A rectangular block of mass \[M\] and height \[a\] is resting on a smooth level surface. A force F is applied to one corner as shown in the figure. At what point should a parallel force \[3F\] be applied in order that the block shall undergo pure translational motion? Assume normal contact force between the block and the surface passes through the centre of gravity of the block.

A. \[\dfrac{a}{3}\] vertically above the centre of gravity
B. \[\dfrac{a}{6}\] vertically above the centre of gravity
C. No such point exists
D. It is not possible

Answer 1

Hint: A body undergoes pure translational motion, if it does not have any curvilinear motion. Curvilinear motion is due to the presence of torque about a certain point. If torque becomes zero, then the body undergoes pure translational motion.

Formula used:
The formula which defines torque about a certain point is as follows:
\[\tau = F \times r\] …… (1)
Where,
\[\tau \] indicates torque.
\[F\] indicates the magnitude of the force.
\[r\] indicates the distance between the point about which the body is rotating and the applied force.

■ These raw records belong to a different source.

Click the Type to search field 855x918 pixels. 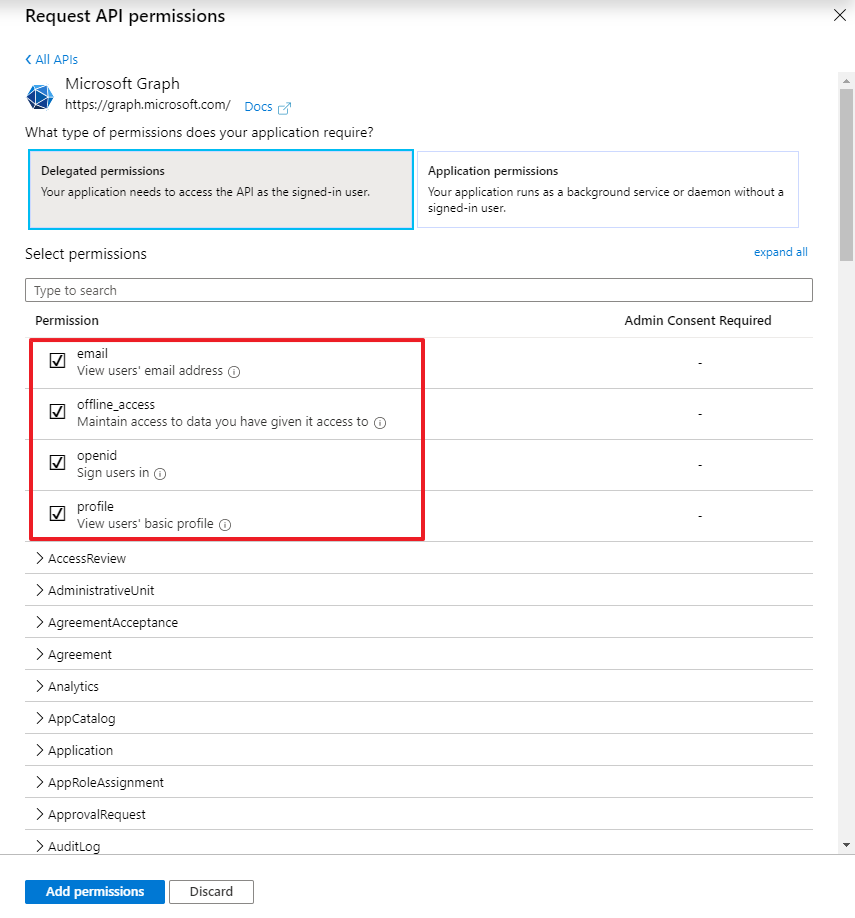pyautogui.click(x=418, y=290)
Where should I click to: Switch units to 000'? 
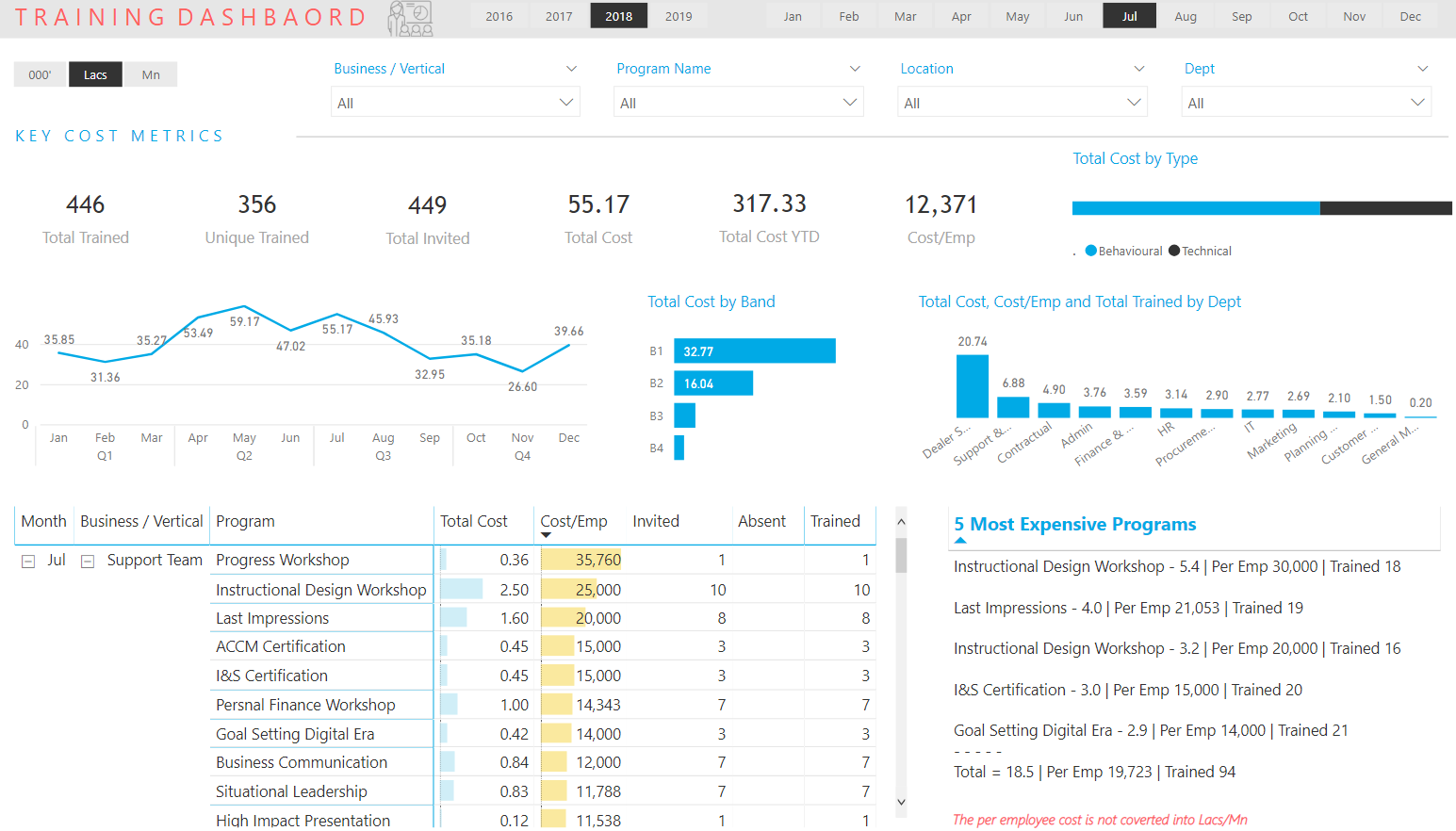coord(40,74)
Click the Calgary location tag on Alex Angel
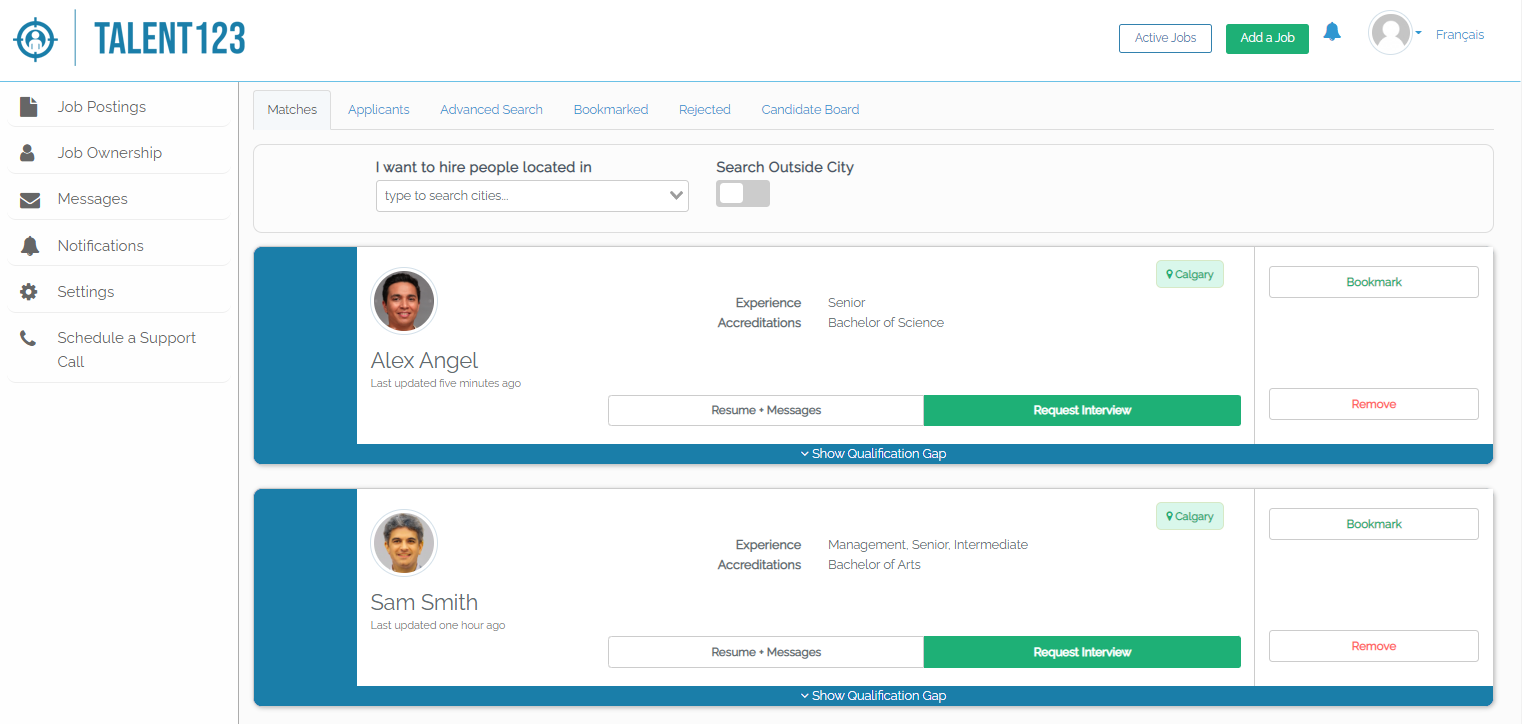 point(1189,273)
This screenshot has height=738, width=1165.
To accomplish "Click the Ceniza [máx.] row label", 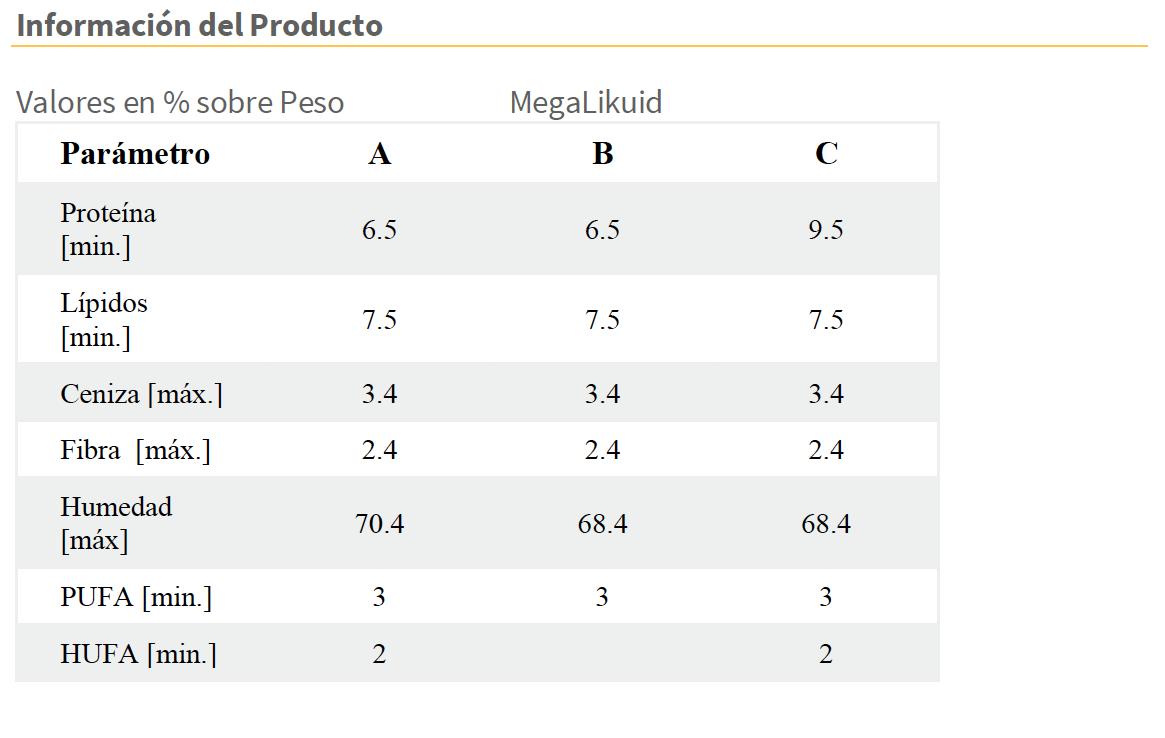I will pos(141,394).
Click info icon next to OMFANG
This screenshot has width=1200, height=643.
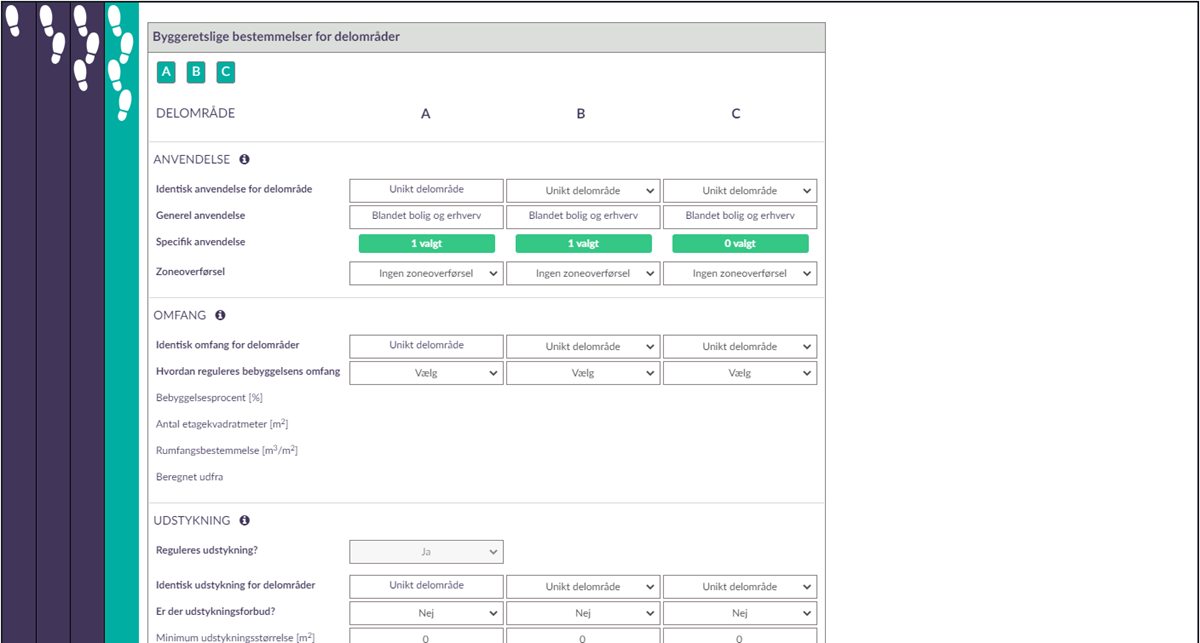(220, 315)
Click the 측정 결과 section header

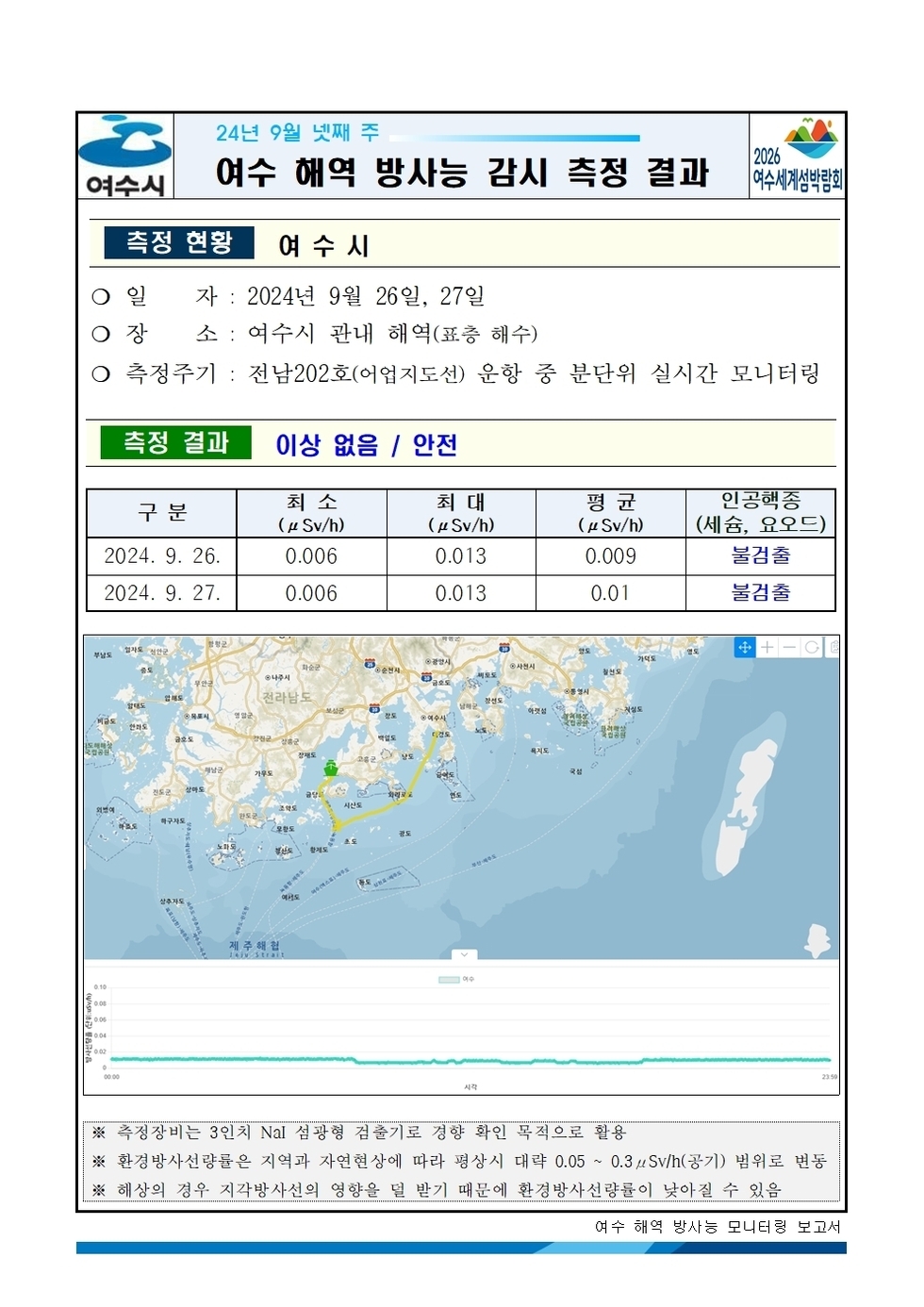point(178,441)
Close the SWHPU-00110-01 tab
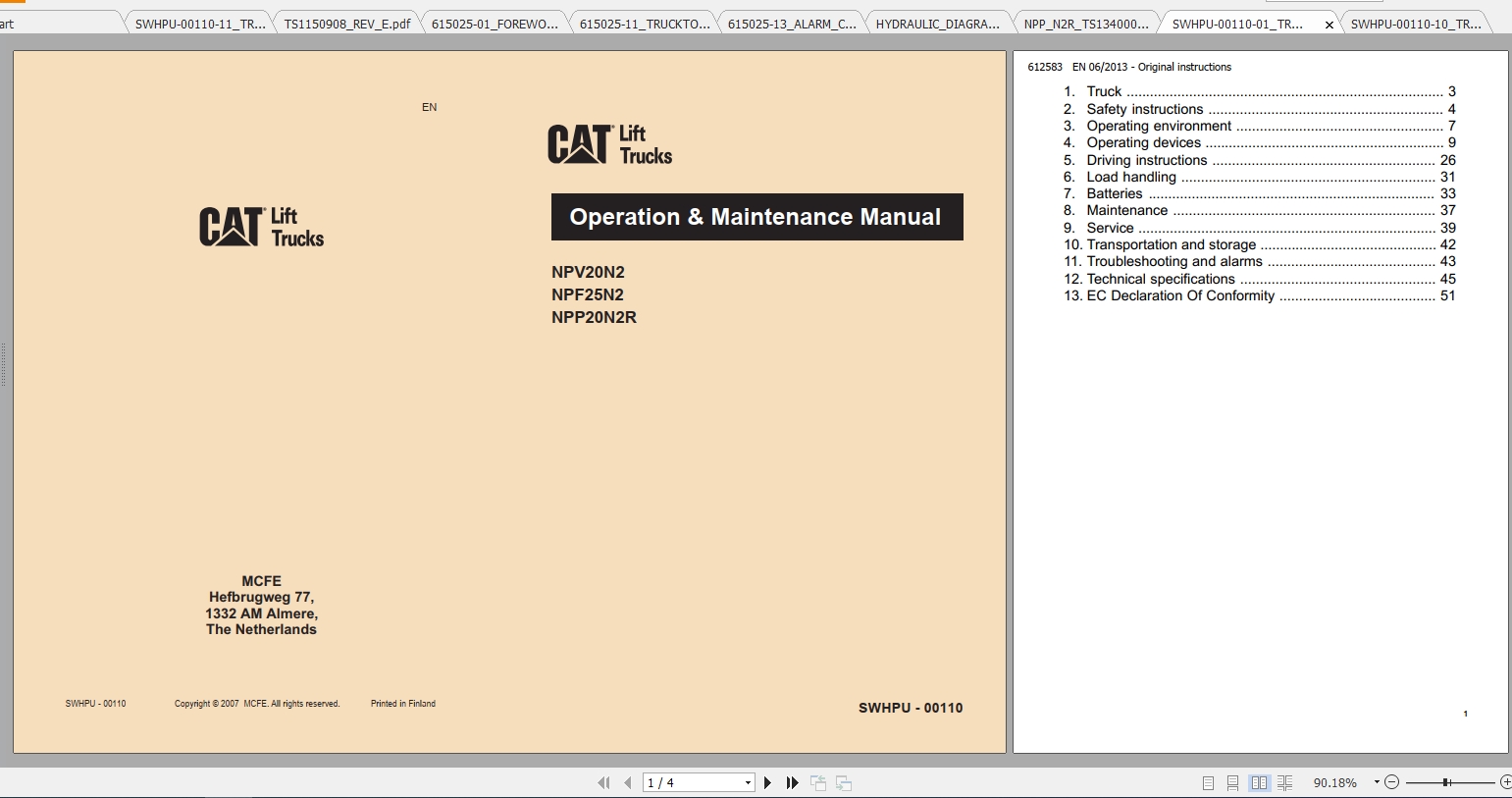The image size is (1512, 798). tap(1329, 24)
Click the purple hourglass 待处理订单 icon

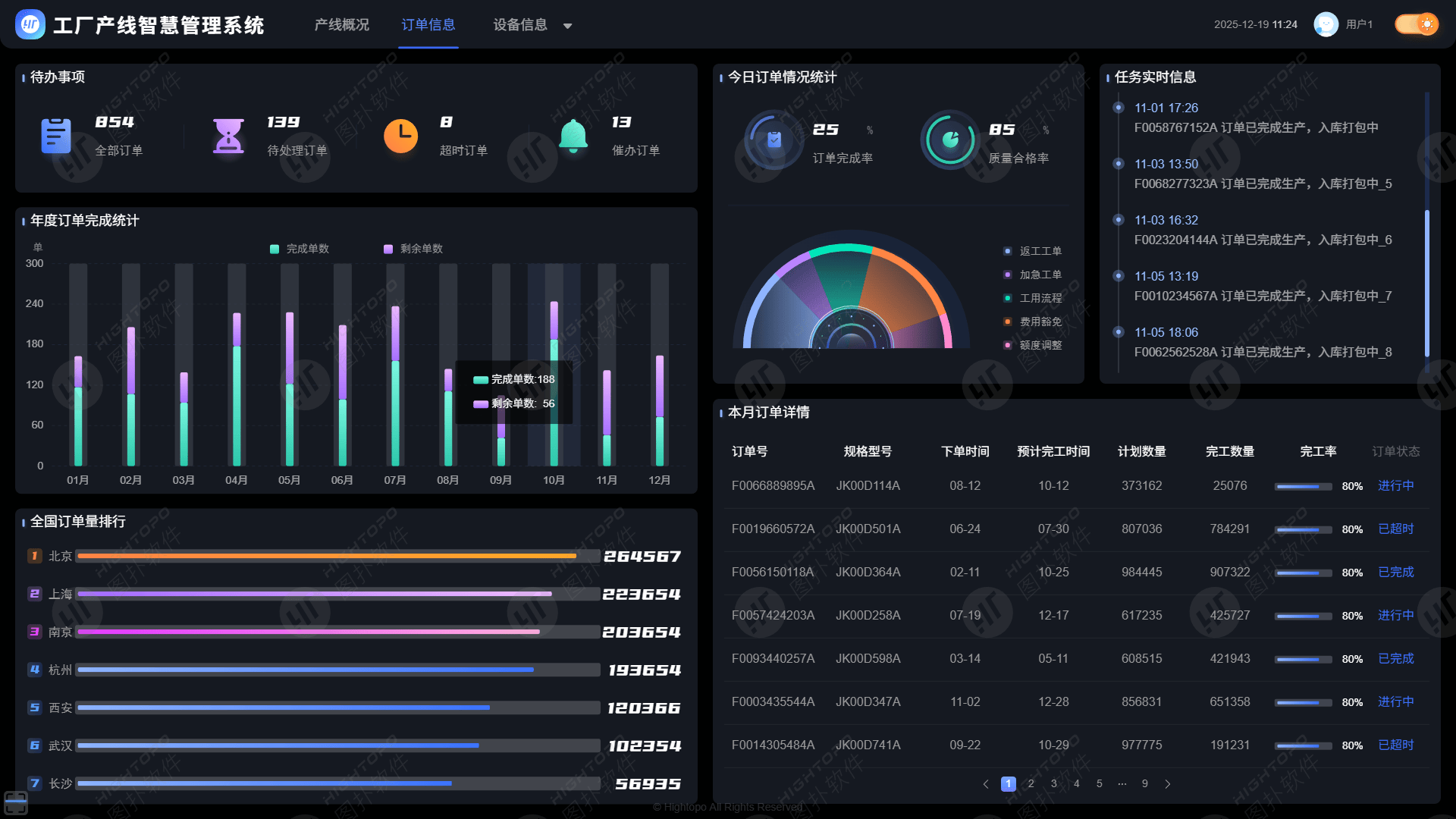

Complete step by step answer:
In the given question, we are supplied the following data:
There is a rectangular block whose mass is \[M\] and height \[a\] .The block is resting on a smooth level surface.A force F is applied to one corner.A parallel force \[3F\] is also applied and we are asked to find the point of application of this force, if the body needs have pure translational motion.

To begin with, we will need to draw the free body diagram of the rectangular block, in order to have the better understanding of the situation as described in the question. The free body diagram of the block is given below:

Let the distance at which the force \[3F\] is applied, from the centre of gravity of the block, be \[x\] . So, if the body needs to move forward in a pure translational motion, then the net torque acting at that point must be equal to zero. Since, there are two forces, we can write the expression for the net torque as:
$3F \times x - F \times \dfrac{a}{2} = 0 \\
\Rightarrow 3F \times x = F \times \dfrac{a}{2} \\
\Rightarrow 3x = \dfrac{a}{2} \\
\therefore x = \dfrac{a}{6}$
Hence, the force must be applied at a height of \[\dfrac{a}{6}\] vertically above the centre of gravity.

The correct option is B.

Note: While solving this problem, most of the students don’t really think about the torque. It is the torque, which is associated with a rotating body, under the application of opposite forces. A body undergoing a curvilinear motion can’t have torque equal to zero. A body can’t be rotated if the two equal forces are applied in the same direction.